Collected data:
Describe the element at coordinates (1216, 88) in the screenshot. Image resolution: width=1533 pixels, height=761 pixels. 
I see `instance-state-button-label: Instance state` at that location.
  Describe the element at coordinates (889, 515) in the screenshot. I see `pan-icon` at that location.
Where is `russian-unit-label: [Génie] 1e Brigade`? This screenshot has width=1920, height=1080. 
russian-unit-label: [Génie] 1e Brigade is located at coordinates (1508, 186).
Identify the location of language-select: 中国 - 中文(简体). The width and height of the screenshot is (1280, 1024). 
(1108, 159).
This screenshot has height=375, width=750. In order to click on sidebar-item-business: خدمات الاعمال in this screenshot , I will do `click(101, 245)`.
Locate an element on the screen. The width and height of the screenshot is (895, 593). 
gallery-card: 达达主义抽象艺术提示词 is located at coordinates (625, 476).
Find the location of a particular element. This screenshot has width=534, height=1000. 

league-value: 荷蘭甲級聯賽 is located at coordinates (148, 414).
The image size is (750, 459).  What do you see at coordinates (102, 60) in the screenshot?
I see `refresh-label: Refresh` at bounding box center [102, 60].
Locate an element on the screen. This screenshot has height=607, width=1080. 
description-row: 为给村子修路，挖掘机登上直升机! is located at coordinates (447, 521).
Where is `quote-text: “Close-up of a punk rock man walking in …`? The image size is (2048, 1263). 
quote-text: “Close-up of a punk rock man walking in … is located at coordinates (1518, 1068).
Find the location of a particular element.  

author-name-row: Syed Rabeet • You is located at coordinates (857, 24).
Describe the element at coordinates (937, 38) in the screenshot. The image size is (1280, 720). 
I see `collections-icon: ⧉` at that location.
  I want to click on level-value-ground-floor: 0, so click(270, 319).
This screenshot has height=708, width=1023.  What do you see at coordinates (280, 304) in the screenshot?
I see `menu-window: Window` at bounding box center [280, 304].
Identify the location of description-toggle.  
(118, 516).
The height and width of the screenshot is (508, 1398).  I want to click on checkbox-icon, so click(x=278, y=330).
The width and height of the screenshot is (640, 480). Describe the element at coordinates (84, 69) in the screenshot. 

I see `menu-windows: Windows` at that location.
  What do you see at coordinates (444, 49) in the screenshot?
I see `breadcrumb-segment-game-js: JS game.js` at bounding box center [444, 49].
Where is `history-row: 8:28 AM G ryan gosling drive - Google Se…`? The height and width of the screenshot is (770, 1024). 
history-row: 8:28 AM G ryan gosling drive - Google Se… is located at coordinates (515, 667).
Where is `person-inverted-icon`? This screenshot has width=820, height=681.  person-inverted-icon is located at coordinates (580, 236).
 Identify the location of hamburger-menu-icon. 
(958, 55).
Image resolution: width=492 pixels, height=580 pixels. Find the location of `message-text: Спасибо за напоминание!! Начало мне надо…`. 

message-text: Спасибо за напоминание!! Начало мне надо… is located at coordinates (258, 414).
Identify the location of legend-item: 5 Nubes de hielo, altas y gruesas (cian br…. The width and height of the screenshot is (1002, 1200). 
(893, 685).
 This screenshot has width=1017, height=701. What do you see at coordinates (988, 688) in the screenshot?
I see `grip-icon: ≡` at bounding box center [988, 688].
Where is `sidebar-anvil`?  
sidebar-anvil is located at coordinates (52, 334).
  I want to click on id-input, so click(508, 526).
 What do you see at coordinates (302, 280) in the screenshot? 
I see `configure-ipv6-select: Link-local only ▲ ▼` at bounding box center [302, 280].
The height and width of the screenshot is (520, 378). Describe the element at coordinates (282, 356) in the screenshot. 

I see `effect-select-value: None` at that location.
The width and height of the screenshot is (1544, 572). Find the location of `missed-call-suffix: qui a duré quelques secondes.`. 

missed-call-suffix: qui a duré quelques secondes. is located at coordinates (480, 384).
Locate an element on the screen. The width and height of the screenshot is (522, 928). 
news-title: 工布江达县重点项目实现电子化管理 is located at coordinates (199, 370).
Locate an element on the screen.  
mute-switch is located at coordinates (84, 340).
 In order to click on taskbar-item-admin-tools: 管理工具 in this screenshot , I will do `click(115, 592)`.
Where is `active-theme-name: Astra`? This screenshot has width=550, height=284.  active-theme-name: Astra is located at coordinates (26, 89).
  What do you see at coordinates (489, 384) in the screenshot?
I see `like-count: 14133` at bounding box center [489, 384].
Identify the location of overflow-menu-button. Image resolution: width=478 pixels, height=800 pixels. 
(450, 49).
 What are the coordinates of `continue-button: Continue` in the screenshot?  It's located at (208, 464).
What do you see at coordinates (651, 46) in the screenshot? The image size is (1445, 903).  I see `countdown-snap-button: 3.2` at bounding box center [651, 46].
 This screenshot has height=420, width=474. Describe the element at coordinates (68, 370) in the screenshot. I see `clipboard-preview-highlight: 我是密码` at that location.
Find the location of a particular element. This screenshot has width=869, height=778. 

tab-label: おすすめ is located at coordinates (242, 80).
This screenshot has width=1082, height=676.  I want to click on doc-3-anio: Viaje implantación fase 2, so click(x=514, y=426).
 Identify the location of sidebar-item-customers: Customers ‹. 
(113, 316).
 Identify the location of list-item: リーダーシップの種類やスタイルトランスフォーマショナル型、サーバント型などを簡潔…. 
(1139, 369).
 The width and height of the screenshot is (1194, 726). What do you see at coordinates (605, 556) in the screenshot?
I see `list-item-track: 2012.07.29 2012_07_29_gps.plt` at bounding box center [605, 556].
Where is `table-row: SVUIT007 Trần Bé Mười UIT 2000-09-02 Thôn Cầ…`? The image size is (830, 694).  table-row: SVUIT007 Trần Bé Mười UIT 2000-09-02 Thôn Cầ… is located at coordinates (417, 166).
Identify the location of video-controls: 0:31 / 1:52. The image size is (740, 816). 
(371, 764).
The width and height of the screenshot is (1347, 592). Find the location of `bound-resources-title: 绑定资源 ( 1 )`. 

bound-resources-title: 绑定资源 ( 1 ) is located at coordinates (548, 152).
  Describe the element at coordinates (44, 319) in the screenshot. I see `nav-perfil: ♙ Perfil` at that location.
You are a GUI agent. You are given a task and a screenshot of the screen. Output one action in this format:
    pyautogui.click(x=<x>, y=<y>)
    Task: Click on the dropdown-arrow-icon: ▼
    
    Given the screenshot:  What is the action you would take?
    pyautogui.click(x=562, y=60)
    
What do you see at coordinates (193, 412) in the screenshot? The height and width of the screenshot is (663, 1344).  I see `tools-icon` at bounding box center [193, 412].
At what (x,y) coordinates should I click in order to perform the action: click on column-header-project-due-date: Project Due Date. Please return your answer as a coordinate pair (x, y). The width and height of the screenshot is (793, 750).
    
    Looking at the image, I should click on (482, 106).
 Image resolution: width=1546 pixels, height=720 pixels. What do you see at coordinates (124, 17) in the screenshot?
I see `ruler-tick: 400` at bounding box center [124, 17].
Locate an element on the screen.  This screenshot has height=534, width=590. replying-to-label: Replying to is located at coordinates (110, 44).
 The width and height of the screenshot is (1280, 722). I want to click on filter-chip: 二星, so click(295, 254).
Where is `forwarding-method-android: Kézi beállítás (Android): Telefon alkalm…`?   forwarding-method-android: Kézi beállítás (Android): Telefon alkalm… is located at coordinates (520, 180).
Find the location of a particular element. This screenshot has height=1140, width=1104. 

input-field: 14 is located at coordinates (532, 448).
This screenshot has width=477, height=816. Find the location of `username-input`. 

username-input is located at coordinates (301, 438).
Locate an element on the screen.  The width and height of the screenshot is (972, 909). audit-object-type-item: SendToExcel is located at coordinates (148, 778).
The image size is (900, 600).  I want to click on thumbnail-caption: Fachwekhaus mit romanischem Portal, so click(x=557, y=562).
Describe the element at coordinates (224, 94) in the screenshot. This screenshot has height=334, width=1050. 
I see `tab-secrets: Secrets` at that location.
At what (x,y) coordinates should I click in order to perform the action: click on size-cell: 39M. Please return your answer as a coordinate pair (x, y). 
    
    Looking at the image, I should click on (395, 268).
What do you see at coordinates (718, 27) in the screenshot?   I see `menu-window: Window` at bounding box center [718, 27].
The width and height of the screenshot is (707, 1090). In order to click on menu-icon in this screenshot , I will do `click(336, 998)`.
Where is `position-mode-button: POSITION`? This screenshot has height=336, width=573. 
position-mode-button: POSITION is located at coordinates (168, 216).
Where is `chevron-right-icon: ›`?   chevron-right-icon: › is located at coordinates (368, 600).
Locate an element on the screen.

Assigned task: Copy out the lines of the listing above word for word, from its first line through the line containing "russian-unit-label: [Génie] 1e Brigade is".

Solution to this task:
Describe the element at coordinates (1216, 88) in the screenshot. Image resolution: width=1533 pixels, height=761 pixels. 
I see `instance-state-button-label: Instance state` at that location.
  Describe the element at coordinates (889, 515) in the screenshot. I see `pan-icon` at that location.
Where is `russian-unit-label: [Génie] 1e Brigade`? This screenshot has width=1920, height=1080. 
russian-unit-label: [Génie] 1e Brigade is located at coordinates (1508, 186).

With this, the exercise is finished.